The tank came with a Whisper 60 (all media and intake tube removed) and an 18" OceanSun 10,000K. I think it may have been used as a terrarium since there were shavings of some kind in it when we got it. I have checked for leaked and there were none. 

Does anyone use a Whisper? I realize it isn't ideal and will eventually upgrade to a canister like I had before. I rather like the waterfall noise though.  Still needs a thorough cleaning but that will have to wait until at least tomorrow. Hoping to get some substrate in on Saturday and start collecting plants!


----------



## Icegoalie32 (May 8, 2012)

Nice looking tank and stand. That will look great once it's stocked and the stand is finished.

I used Whisper HOB's in the 90's, when they were labeled Junior through 5, and they did a good job of mechanical and chemical filtration. I don't have experience with the new generation of Whisper HOB's since I am using canisters exclusively now. Should work fine until you upgrade.

Funny thing is, the waterfall sound was the reason I changed to canisters.
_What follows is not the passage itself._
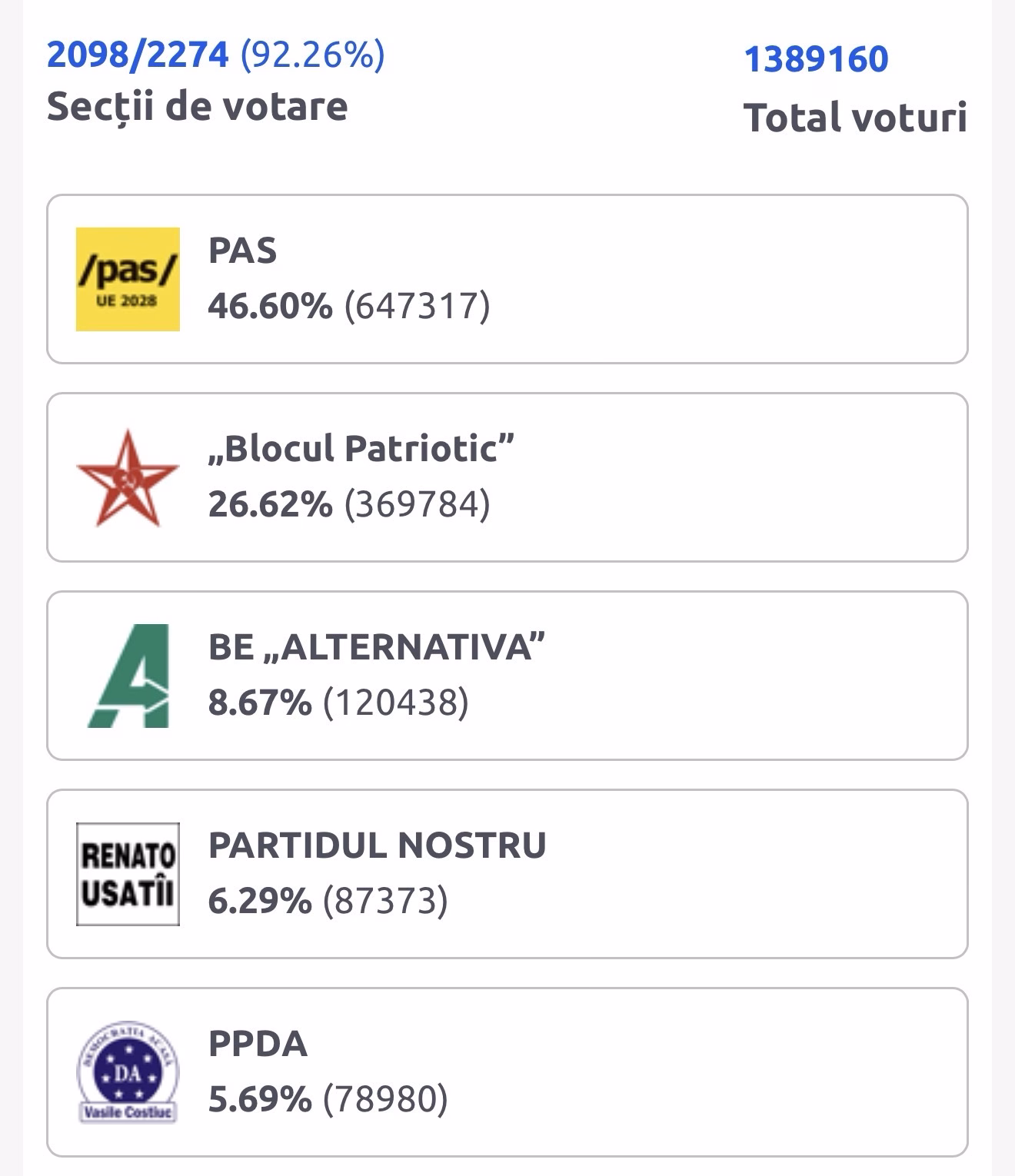The width and height of the screenshot is (1015, 1176).
Task: Click the Renato Usatîi party logo
Action: [x=128, y=874]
I loved the sound at first, but eventually it became irritating.


----------



## Meganne (Sep 3, 2012)

seen peeps us something like this for planters on the back wall or for marginal plants at the surface
http://www.amazon.com/InterDesign-P...1_72?s=bedbath&ie=UTF8&qid=1357278585&sr=1-72

I have a tall tank like this and lighting is a challange for ground cover plants, light just doesn't get down there easily


----------



## cookfromscratch (Aug 10, 2005)

Thanks Meganne! I never would have thought of something like that. Have to turn my brain to thinking outside the tank. :icon_wink

Planning to finally get in to our LFS today and check things out, peruse the driftwood and get some substrate going. (no more contagious flu cooties!)
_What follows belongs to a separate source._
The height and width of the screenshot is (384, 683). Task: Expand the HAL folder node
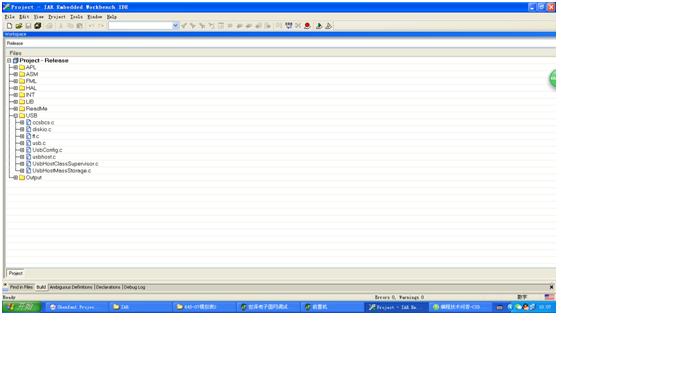(15, 88)
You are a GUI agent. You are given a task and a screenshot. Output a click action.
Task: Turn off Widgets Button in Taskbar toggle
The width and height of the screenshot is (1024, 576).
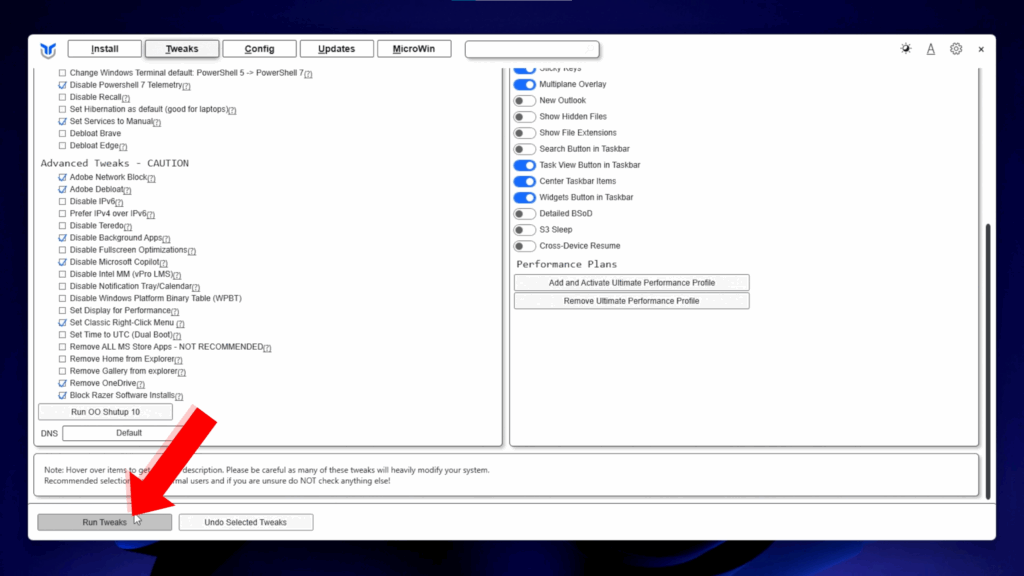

It's funny that I started my planted tanks with a 29H and actually like seeing some substrate on the bottom. It was definitely a challenge but I like the slow growth and less maintenance of a low tech tank.


----------



## cookfromscratch (Aug 10, 2005)

Found driftwood yesterday, ordered a filter and bought my substrate. Collecting rocks and stones this week and soaking driftwood. Also decided on a stain for the stand. Found an awesome LFS, AquariumOutfitters.com. 

Eheim Classic 250 (ordered)
Mopani Driftwood (soaking)
Eco-Complete (in waiting)

Fauna (planned)
otos
cardinals
emerald cories
praecox rainbows
albino bristlenose
powder blue dwarf gourami

Still trying to figure out the lighting. I plan to DIY a covered hood to match the stand eventually so I would really like to go cheap on what I have right now. Thoughts on that anyone? 
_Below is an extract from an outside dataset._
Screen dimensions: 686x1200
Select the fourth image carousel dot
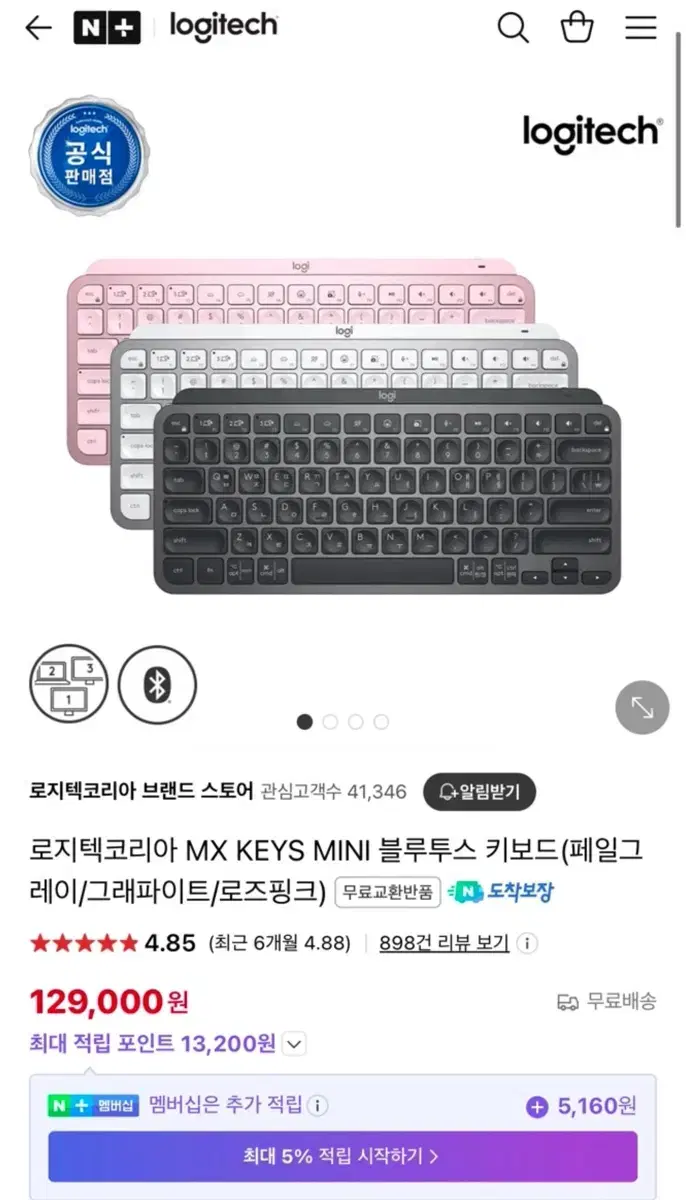[x=381, y=722]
Hoping to get some plants in by next weekend.


----------



## cookfromscratch (Aug 10, 2005)

Seriously struggling on the lighting front. I've been trying to find someone with a similar tank dimensions to see what they used but I haven't been able to find it yet. 

Is there a calculator or estimator for lighting tanks?

My tank is 25x25x18.


----------



## Icegoalie32 (May 8, 2012)

I recommend you look at this thread:

http://www.plantedtank.net/forums/showthread.php?t=184368

There is a ton of information here. A little on the technical side, but it helped me out with my lighting decisions.


----------



## jake10 (Aug 8, 2012)

How about some shrimps? They would look great in there! Especially once it's all planted! Buts get something easy, like neos and/or malawa?


----------



## johnson18 (Apr 29, 2011)

Nice tank! I've got a tank with almost the same dimensions, though I don't have a stand for it. I like your stand, do you have any more pictures of it?


----------



## cookfromscratch (Aug 10, 2005)

Thanks for all the kind words. 

Johnson18 were you wanting more pics of the stand itself? My hubby is a DIYer and kind of adapted this stand from some other DIY plans he read. I have some other pics but they look about the same. What were you wanting to see? I will be taking more later this week when I get it planted so I can try to get some different angles if that's what you are wanting.

Icegoalie32, I've read that thread and wasn't sure how to get my hands on one of those PAR readers. Did you use one or make an educated guess from what the article told you?

jake10, I definitely want shrimp! I hadn't thought about putting them in this tank though. Something to think about!


----------



## Icegoalie32 (May 8, 2012)

> Did you use one or make an educated guess from what the article told you?


I made an educated guess from the tables based on the distance from the light to the substrate, and the types/brands of lighting fixtures available locally.


----------



## cookfromscratch (Aug 10, 2005)

*progression*










Swapped the driftwood out for spider. Bought more Eco (total 60lbs.) Filter is mostly in. Stand is painted. Putting it all together today after hubby installs power.

Can hardly contain myself.


----------



## GreenBliss (Mar 7, 2012)

That is a great piece of wood! Looks cool.


----------



## plantedtankfan (Jan 5, 2013)

mississippimorning said:


> Swapped the driftwood out for spider. Bought more Eco (total 60lbs.) Filter is mostly in. Stand is painted. Putting it all together today after hubby installs power.
> 
> Can hardly contain myself.


Awesome piece of driftwood. I want it. I have a 46g bowfront.


----------



## dastowers (Feb 19, 2011)

That is a stunning piece! I LOVE square tanks- something very elegant about them.


----------



## cookfromscratch (Aug 10, 2005)

Thanks everyone! I got the wood (and most everything else except the tank and hood) from Aquarium-Outfitters.com. I picked it out online and then went and picked it up since they are local to me.  Check them out!! 

The stand is painted and I will be painted the background tomorrow morning before adding everything else.


----------



## cookfromscratch (Aug 10, 2005)

*finally got it planted (updated 1/14/2013)*










Still need more java moss and java fern. Had a dickens of a time weighting the wood. Hubby helped with that and built the cave. In waiting for cycling to complete. Still need more lighting. Looking at Finnex FugeRay Ultra Slim LED after seeing it in Atari's post here on the Low Tech Forum. 

Whatcha think?


----------